_Extracted text:_
------------------------

Catalog. Work with the child to develop a list of activities in which the child is calm and or alert and does well, and another list of things that are difficult for the child, when the overall level of arousal is too high. Then talk about this data with parents and teachers to help them know when the child needs more support.
Replace questions with statements. In talking with an anxious child, avoid the question form of inquiry. Questions create new demands of the child and can increase their anxiety. Statements are usually less anxiety provoking and allow the child an opportunity to correct you. For example, instead of “Why are you so angry?” you might say: “I can see that you are really angry. Help me understand why.” The child might tell you why, or correct you and say, “I’m not angry, I’m scared because . . .” You can get a lot more information by taking this humble stance.
Use “we” language. Have adults use phrases such as, “We can figure this out.” This is different from telling the child, “You need to . . .,” or “I’m going to . . .,” both of which will often raise anxiety levels and make it harder for the child to talk with you. Stating that you are solving the problem can keep the child from building a sense of competence.
Adults need to adjust their own intensity. In most instances, adults should stay calm and empathic, and not use a lot of words. That allows the child to calm down. When this calmer approach does not work, the child might be feeling that you don’t understand their distress. In that case, consider turning up your empathic intensity to a point where the child can see that you are concerned. Do not become too intense—give the child a model for settling down a bit.
Keep calm in therapy. There are many types of therapies designed to help children with anxiety, including cognitive behavioral approaches, psychodynamic psychotherapies, play therapies, and supportive care. Most of these recommend a calm, clear, and patient approach. But anxious children often seem defiant and elicit harsh limit setting in the adults around them. This typically results in worsening symptoms. Even if the child complies with a harsh approach, the heightened arousal it creates makes for poor generalization and adaptability to new challenges.
Carefully consider medication. Medication alone is not likely to address the child’s problems, but it sometimes makes therapy and daily management more successful. When using medication for anxiety, think about arousal levels and consider use of central alpha agonists, such as guanfacine before resorting to SSRIs, which may have more side effects such as behavioral activation and create even more unintended problems. Other medications to consider include beta blockers, such as propranolol and—when used with care—occasionally the older tricyclic antidepressants. We do not recommend benzodiazepines, except for catatonia or pre-procedural anxiety.

------------------------

_Provided records:_
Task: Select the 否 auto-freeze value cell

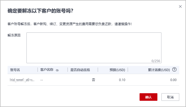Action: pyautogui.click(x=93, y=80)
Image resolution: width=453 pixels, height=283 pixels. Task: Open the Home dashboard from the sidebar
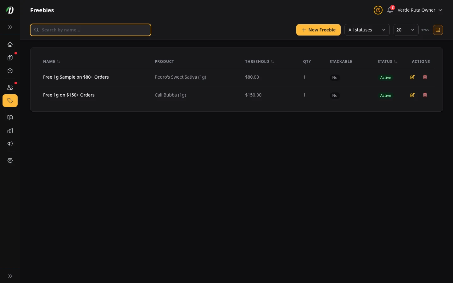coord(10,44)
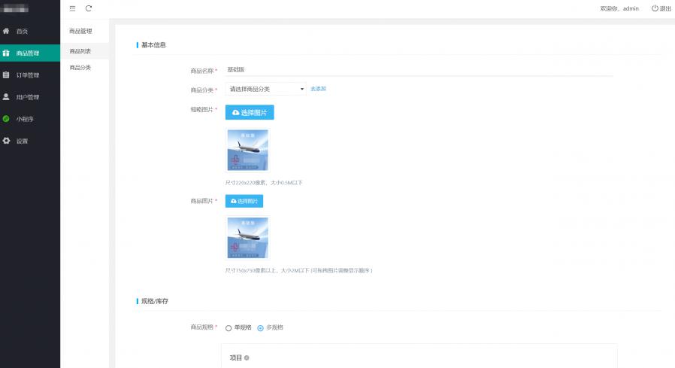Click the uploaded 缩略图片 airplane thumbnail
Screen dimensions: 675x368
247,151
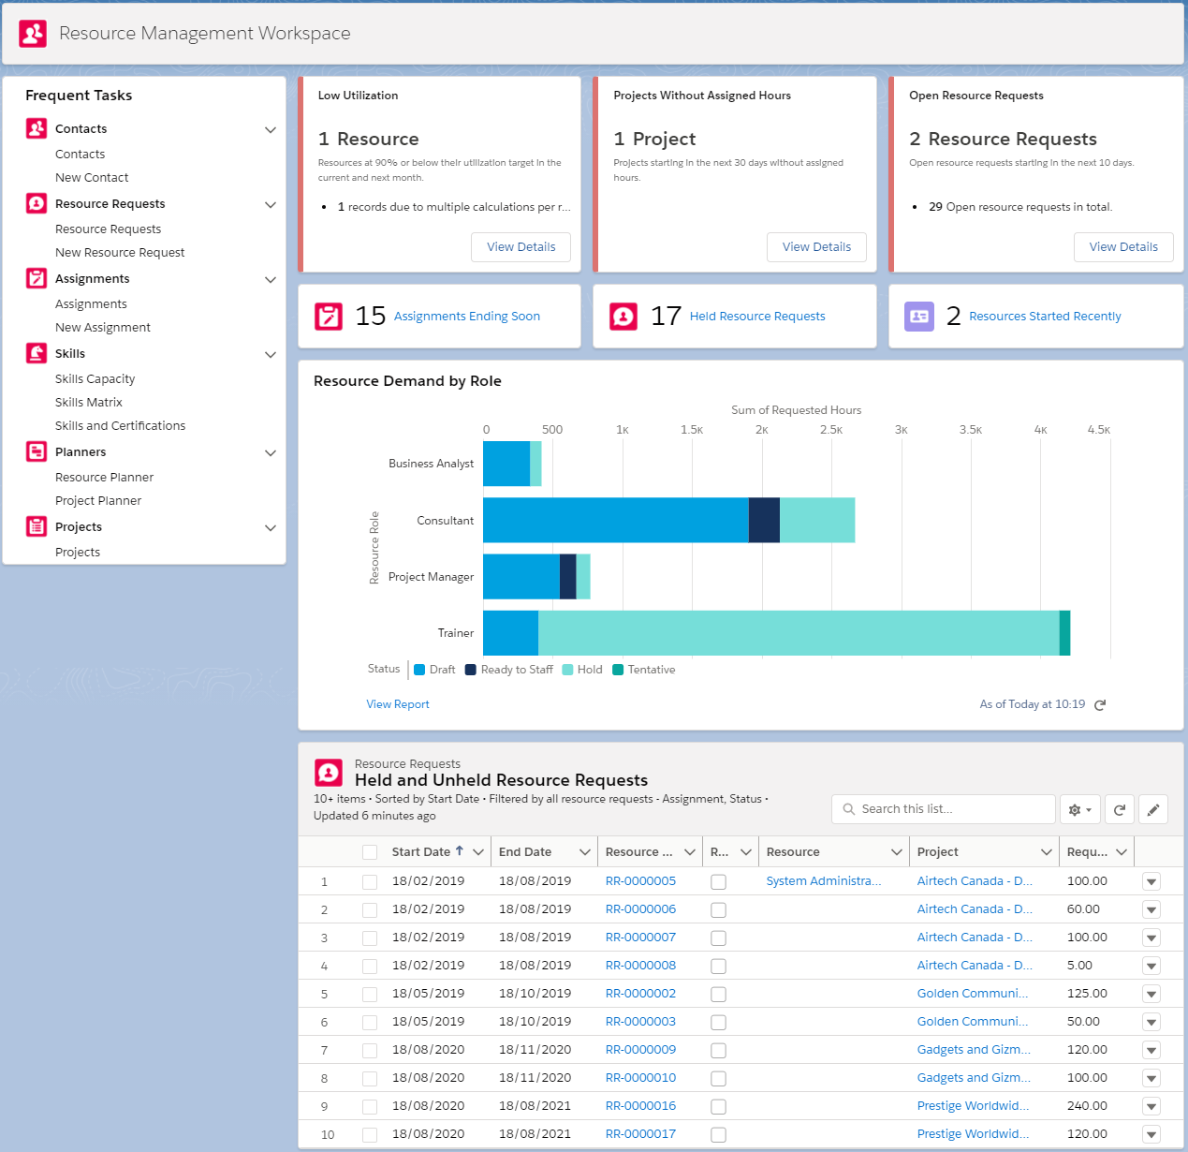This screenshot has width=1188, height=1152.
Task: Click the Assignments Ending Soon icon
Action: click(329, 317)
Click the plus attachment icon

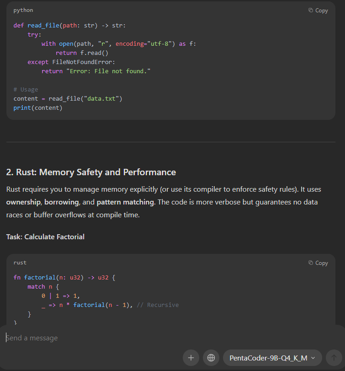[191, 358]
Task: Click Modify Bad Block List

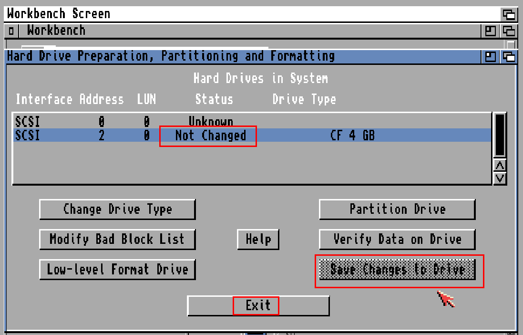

------------------------

_What you need to do:_
1. According to the guidance on anxious children, why should adults use statements instead of questions when talking with an anxious child?
2. From the guidance on anxious children, extract the passage from "Adults need to" to "down a bit.".

_Answers for the exercise:_
1. Questions place new demands on the child and can increase their anxiety. Statements are usually less anxiety-provoking and give the child a chance to correct the adult, which can yield more information.

2.
Adults need to adjust their own intensity. In most instances, adults should stay calm and empathic, and not use a lot of words. That allows the child to calm down. When this calmer approach does not work, the child might be feeling that you don’t understand their distress. In that case, consider turning up your empathic intensity to a point where the child can see that you are concerned. Do not become too intense—give the child a model for settling down a bit.